*TEXT EXCERPT:*
(begin)
Right, I think I meant "last descriptor" :)

>
>>> +			prev = i;
>>> +			i++;
>> It looks to me prev is always i - 1?
> No. prev will be (vq->vring_packed.num - 1) when i becomes 0.

Right, so prev = i ? i - 1 : vq->vring_packed.num - 1.

>
>>> +			if (!indirect && i >= vq->vring_packed.num) {
>>> +				i = 0;
>>> +				vq->wrap_counter ^= 1;
>>> +			}
>>> +		}
>>> +	}
>>> +	for (; n < (out_sgs + in_sgs); n++) {
>>> +		for (sg = sgs[n]; sg; sg = sg_next(sg)) {
>>> +			dma_addr_t addr = vring_map_one_sg(vq, sg, DMA_FROM_DEVICE);
>>> +			if (vring_mapping_error(vq, addr))
(end)
*GIVEN INSTRUCTION 1:* According to the code review text excerpt, why is prev not always equal to i - 1?
The text and the records come from separate, unrelated sources.

Item position records:
(begin)
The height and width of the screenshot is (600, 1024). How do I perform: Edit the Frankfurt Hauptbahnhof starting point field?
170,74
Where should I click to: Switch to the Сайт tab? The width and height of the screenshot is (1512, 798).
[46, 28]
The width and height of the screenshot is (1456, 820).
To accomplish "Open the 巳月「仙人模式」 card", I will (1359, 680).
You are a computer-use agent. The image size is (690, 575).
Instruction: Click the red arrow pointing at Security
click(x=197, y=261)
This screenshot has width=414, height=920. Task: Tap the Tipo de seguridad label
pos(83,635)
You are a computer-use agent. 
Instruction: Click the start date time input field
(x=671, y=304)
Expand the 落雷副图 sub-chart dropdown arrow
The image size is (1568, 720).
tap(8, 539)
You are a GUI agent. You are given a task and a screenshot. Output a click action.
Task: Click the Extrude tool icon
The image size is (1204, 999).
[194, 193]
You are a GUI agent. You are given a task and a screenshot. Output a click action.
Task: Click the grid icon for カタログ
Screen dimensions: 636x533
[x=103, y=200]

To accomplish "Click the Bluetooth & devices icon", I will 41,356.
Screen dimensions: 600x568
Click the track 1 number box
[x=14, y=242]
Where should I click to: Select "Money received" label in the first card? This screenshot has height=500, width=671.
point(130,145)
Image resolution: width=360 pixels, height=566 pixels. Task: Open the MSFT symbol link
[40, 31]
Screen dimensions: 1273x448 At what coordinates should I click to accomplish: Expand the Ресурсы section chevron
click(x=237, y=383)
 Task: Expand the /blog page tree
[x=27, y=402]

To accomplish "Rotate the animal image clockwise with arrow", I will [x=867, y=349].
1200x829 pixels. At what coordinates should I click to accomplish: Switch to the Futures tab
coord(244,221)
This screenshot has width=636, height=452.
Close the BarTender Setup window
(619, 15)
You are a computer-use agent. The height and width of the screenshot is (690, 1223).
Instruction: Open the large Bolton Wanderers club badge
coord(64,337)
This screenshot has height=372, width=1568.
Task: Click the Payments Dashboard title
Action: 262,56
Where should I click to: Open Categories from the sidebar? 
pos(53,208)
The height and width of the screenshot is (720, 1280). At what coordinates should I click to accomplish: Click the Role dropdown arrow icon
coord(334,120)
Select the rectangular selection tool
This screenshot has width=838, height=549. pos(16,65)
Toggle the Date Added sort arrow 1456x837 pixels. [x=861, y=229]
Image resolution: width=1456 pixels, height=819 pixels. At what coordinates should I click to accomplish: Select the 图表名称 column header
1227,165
(end)
*GIVEN INSTRUCTION 2:* Copy out the records from the line that contains "The height and width of the screenshot is (720, 1280)." down to the end of the records, with both ends included.

*EXPECTED ANSWER 1:* When i becomes 0, prev will be (vq->vring_packed.num - 1), not i - 1. So the correct expression is prev = i ? i - 1 : vq->vring_packed.num - 1.

*EXPECTED ANSWER 2:*
The height and width of the screenshot is (720, 1280). At what coordinates should I click to accomplish: Click the Role dropdown arrow icon
coord(334,120)
Select the rectangular selection tool
This screenshot has width=838, height=549. pos(16,65)
Toggle the Date Added sort arrow 1456x837 pixels. [x=861, y=229]
Image resolution: width=1456 pixels, height=819 pixels. At what coordinates should I click to accomplish: Select the 图表名称 column header
1227,165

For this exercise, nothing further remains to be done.